* Text passage:

Jeremy Wolfsteller, an assistant department service officer in Minnesota and a service-connected disabled veteran of Operation Iraqi Freedom, entered the profession after his own pursuit of VA benefits. “I probably wouldn’t be here if I didn’t go through the process myself,” he says. “I’ve done it, and now I want to be able to help others who are going through the same thing ... You don’t just see it as a job. You like to help them get answers. They come in discouraged or disappointed, and you can help them leave with a smile.”
“I love this work,” says James Topps, a department service officer in Michigan for the past 15 years. “You’re changing lives and bringing something to somebody in need. You have to be compassionate and caring about your fellow man.”
In the summer of 1919, before The American Legion had its first national convention, dozens of the organization’s members were already at work throughout the United States, helping veterans file claims and receive benefits from the Bureau of War Risk Insurance, a predecessor of the Veterans Benefits Administration. Every American Legion department and post was asked to appoint a war-risk officer to help veterans understand what they were eligible to receive and how to apply. Within the first year, Legion war-risk officers secured hundreds of thousands of dollars in compensation for World War I veterans, got five men released from jail and even located soldiers’ luggage that had been lost by the military on the trip home from Europe.

* Exercise: Reproduce the full text about American Legion service officers word for word, keeping its paragraph breaks.

* Listed records:

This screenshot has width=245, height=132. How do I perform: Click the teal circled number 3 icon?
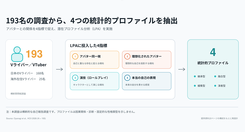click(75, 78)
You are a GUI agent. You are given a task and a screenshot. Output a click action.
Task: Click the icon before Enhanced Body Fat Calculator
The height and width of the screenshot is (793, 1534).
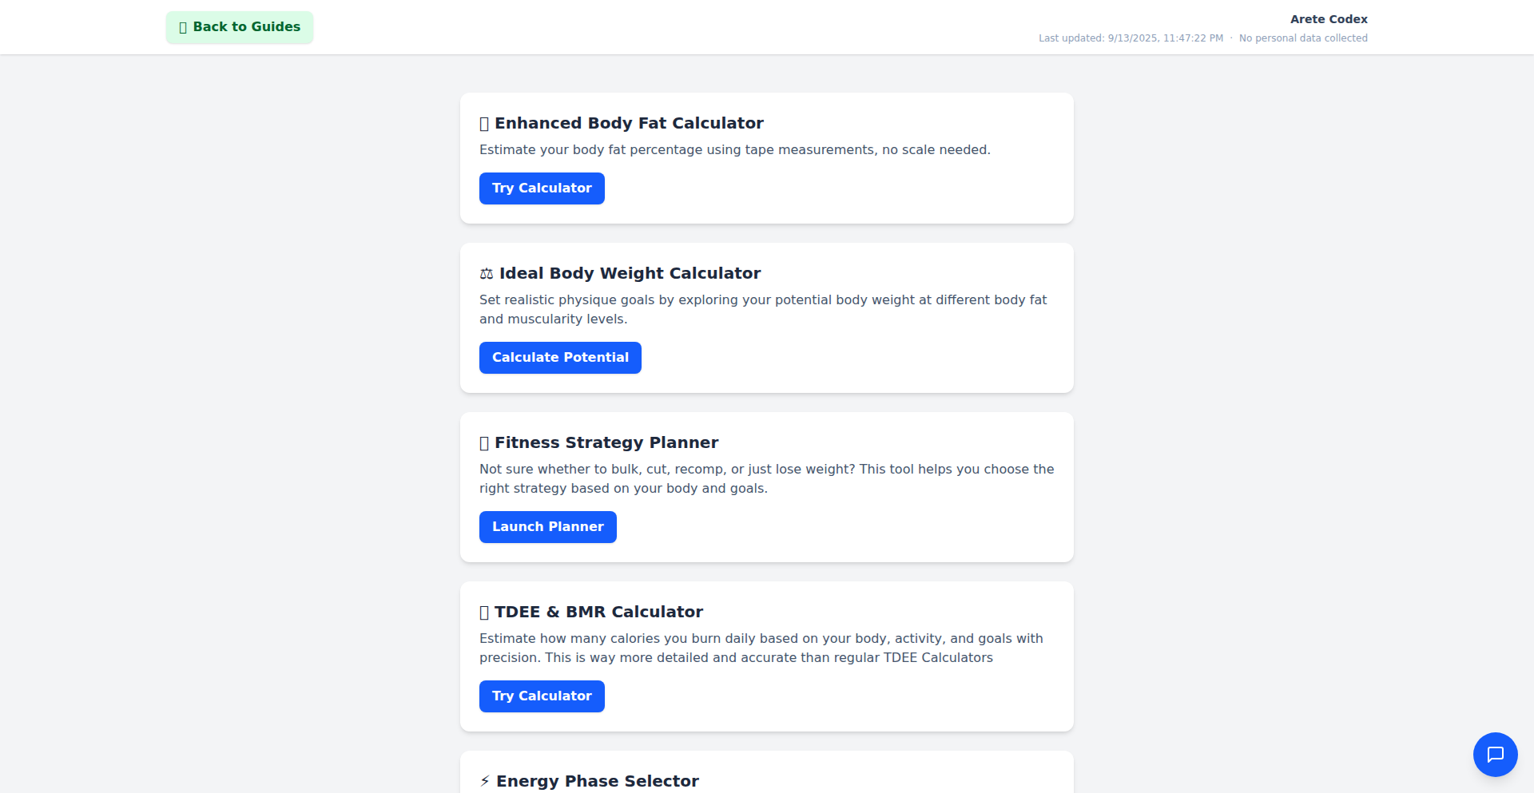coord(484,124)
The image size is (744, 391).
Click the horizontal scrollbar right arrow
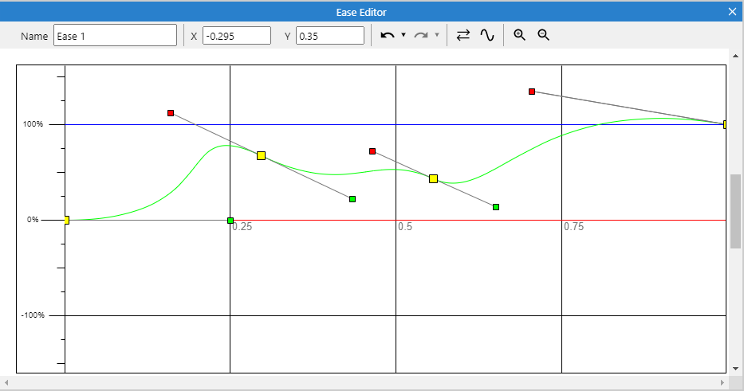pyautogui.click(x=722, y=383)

...

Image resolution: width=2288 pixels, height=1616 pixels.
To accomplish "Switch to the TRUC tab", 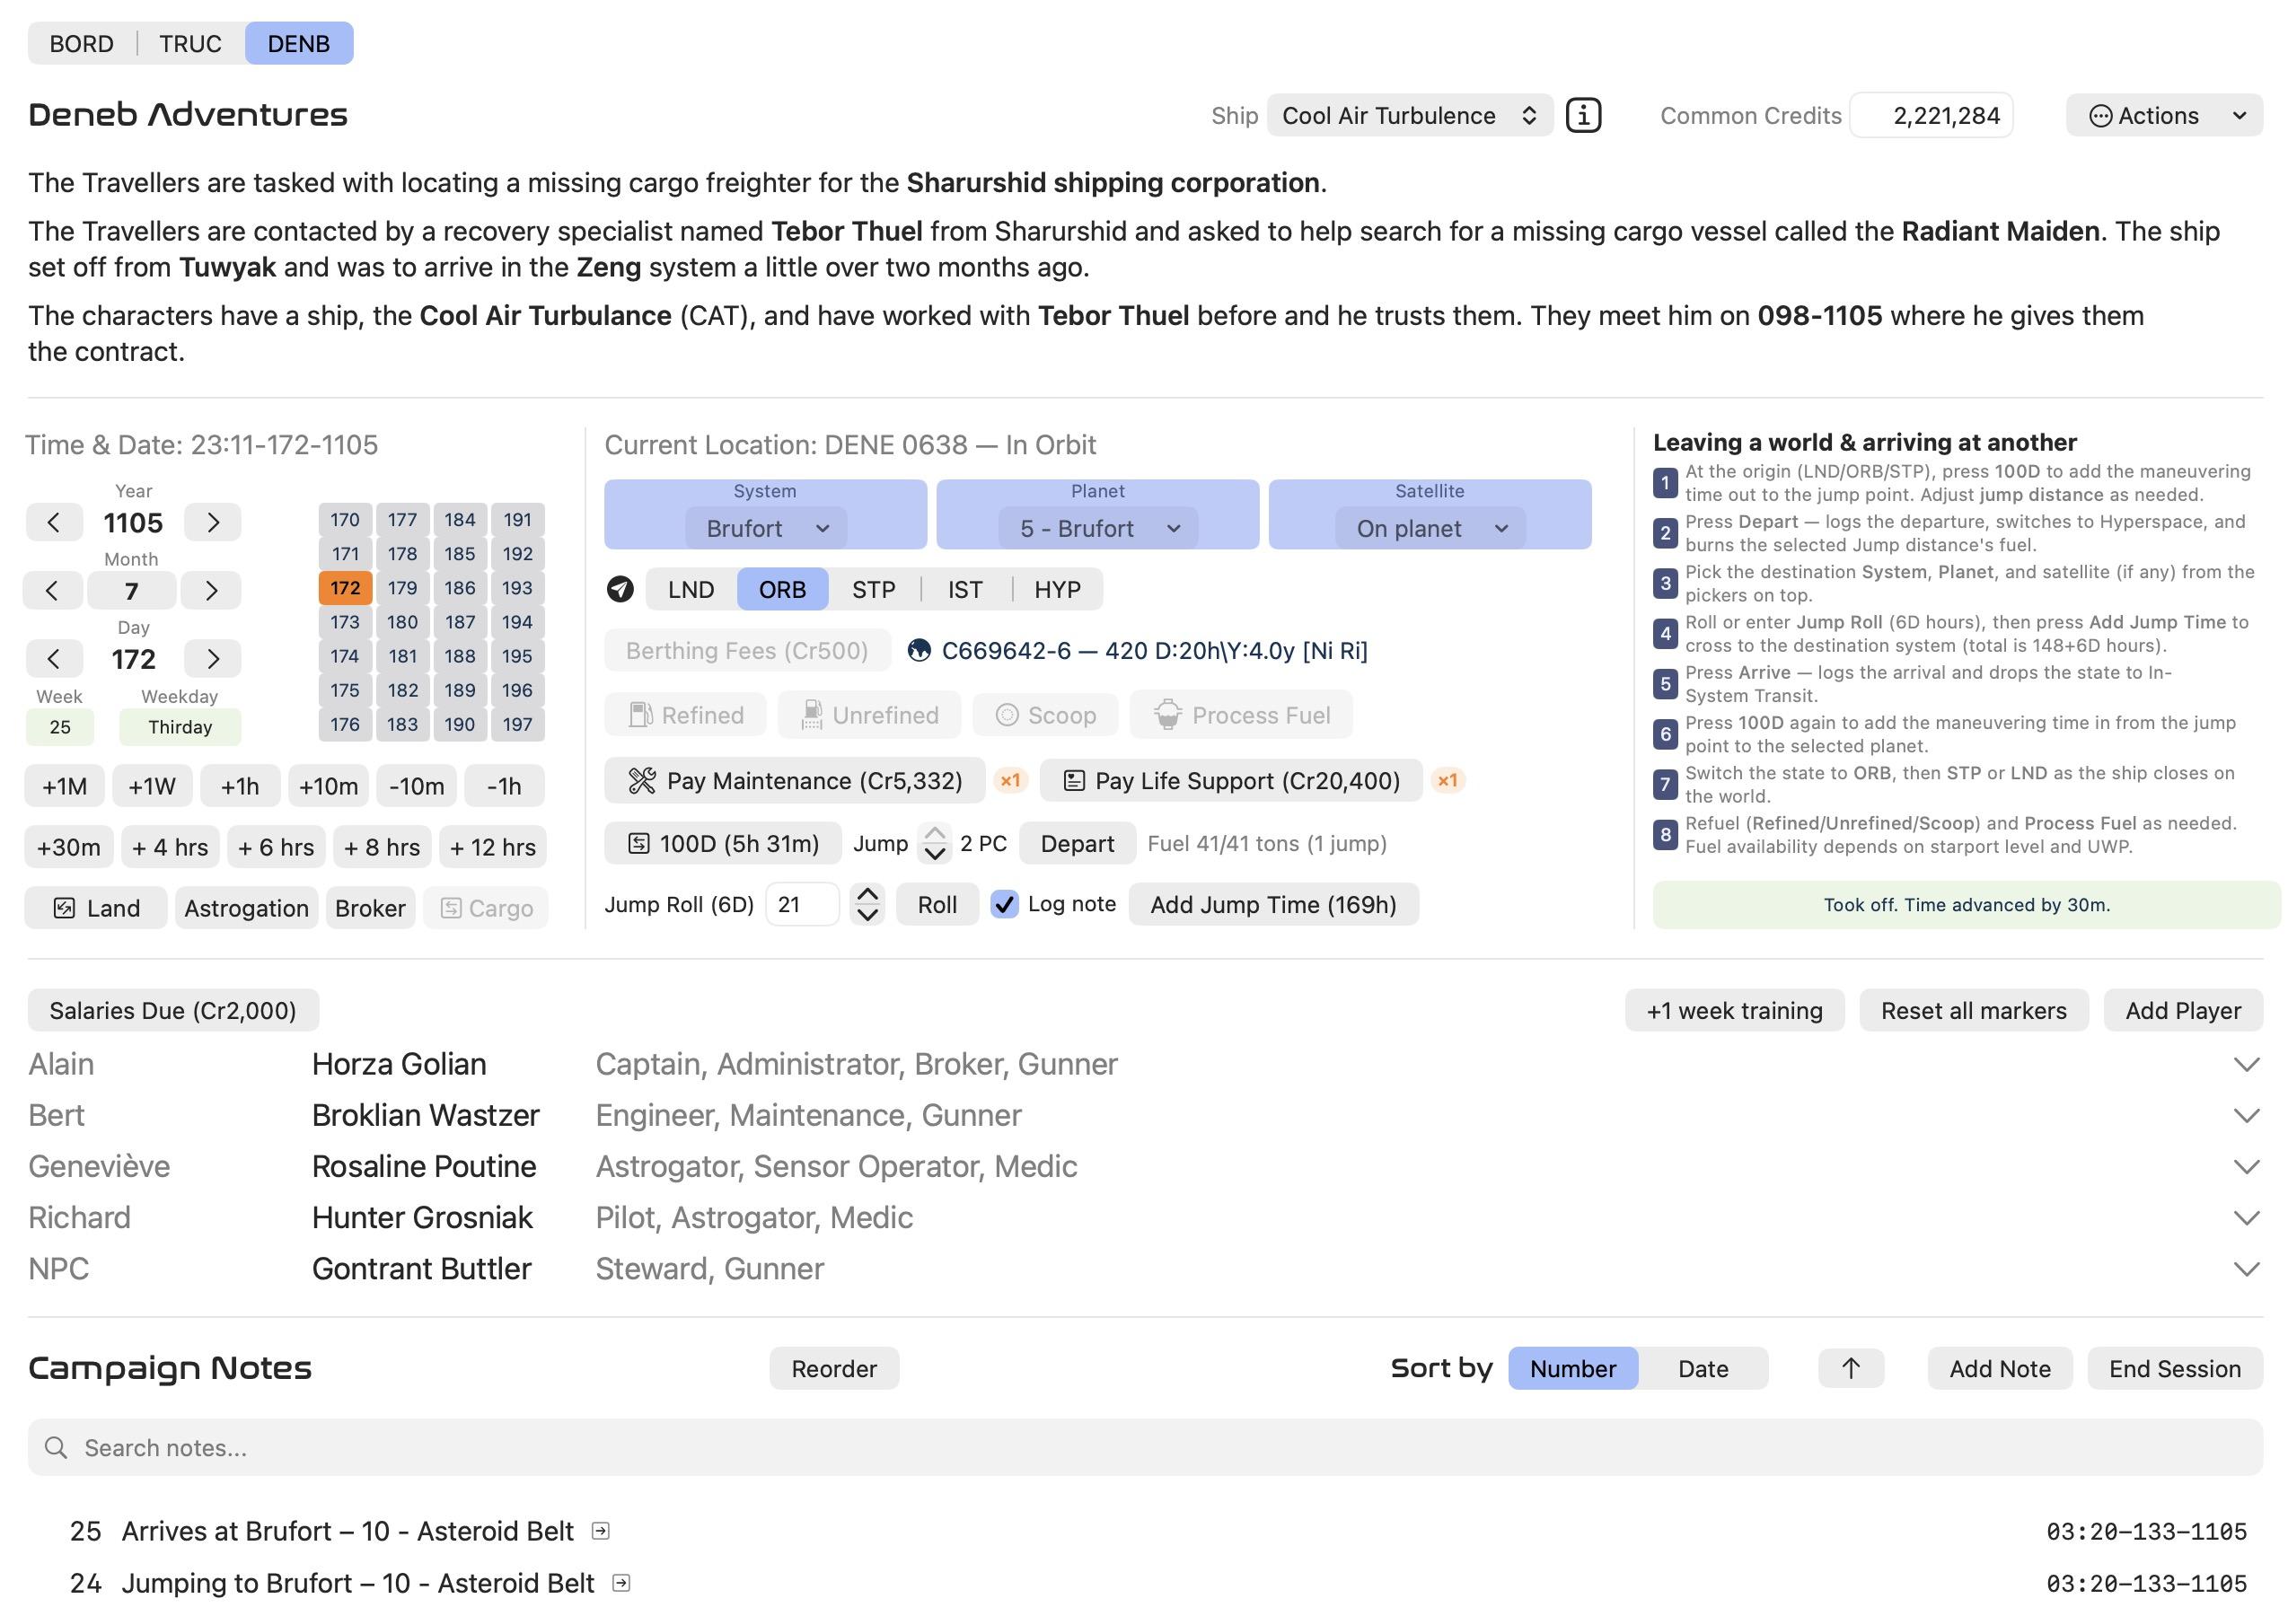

---

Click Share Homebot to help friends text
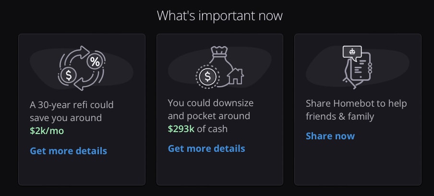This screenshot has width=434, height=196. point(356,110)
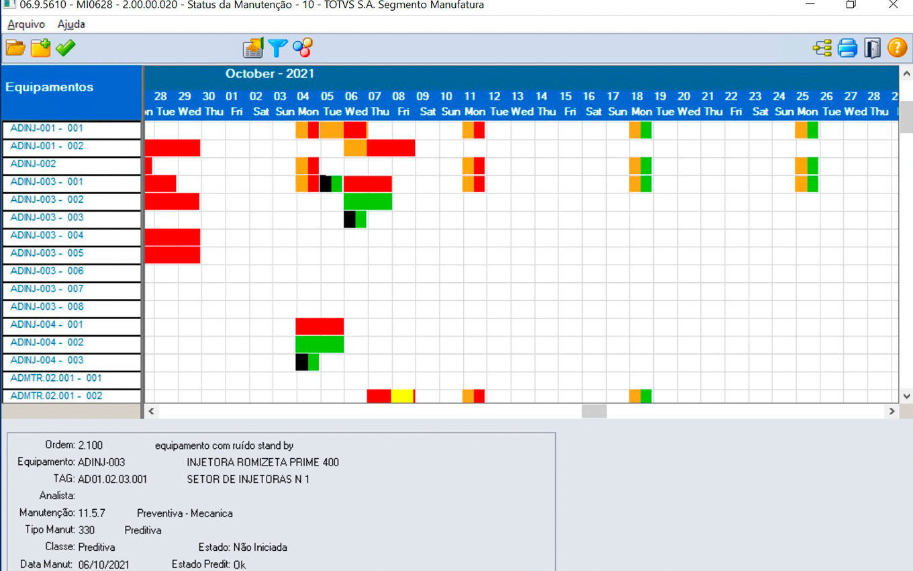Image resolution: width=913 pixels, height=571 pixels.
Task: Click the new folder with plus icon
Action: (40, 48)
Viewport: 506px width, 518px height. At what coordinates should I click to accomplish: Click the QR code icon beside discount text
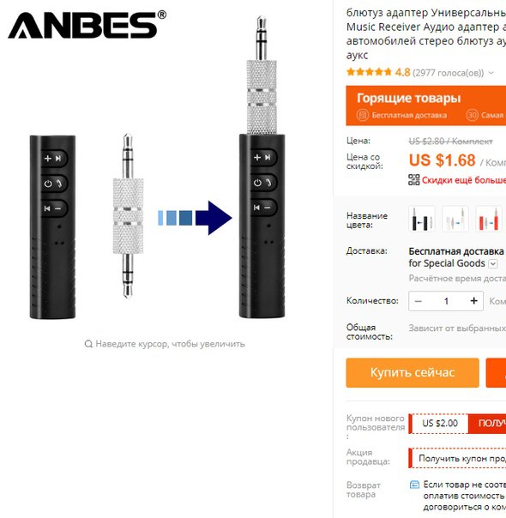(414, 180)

* Expected answer:
Jeremy Wolfsteller, an assistant department service officer in Minnesota and a service-connected disabled veteran of Operation Iraqi Freedom, entered the profession after his own pursuit of VA benefits. “I probably wouldn’t be here if I didn’t go through the process myself,” he says. “I’ve done it, and now I want to be able to help others who are going through the same thing ... You don’t just see it as a job. You like to help them get answers. They come in discouraged or disappointed, and you can help them leave with a smile.”
“I love this work,” says James Topps, a department service officer in Michigan for the past 15 years. “You’re changing lives and bringing something to somebody in need. You have to be compassionate and caring about your fellow man.”
In the summer of 1919, before The American Legion had its first national convention, dozens of the organization’s members were already at work throughout the United States, helping veterans file claims and receive benefits from the Bureau of War Risk Insurance, a predecessor of the Veterans Benefits Administration. Every American Legion department and post was asked to appoint a war-risk officer to help veterans understand what they were eligible to receive and how to apply. Within the first year, Legion war-risk officers secured hundreds of thousands of dollars in compensation for World War I veterans, got five men released from jail and even located soldiers’ luggage that had been lost by the military on the trip home from Europe.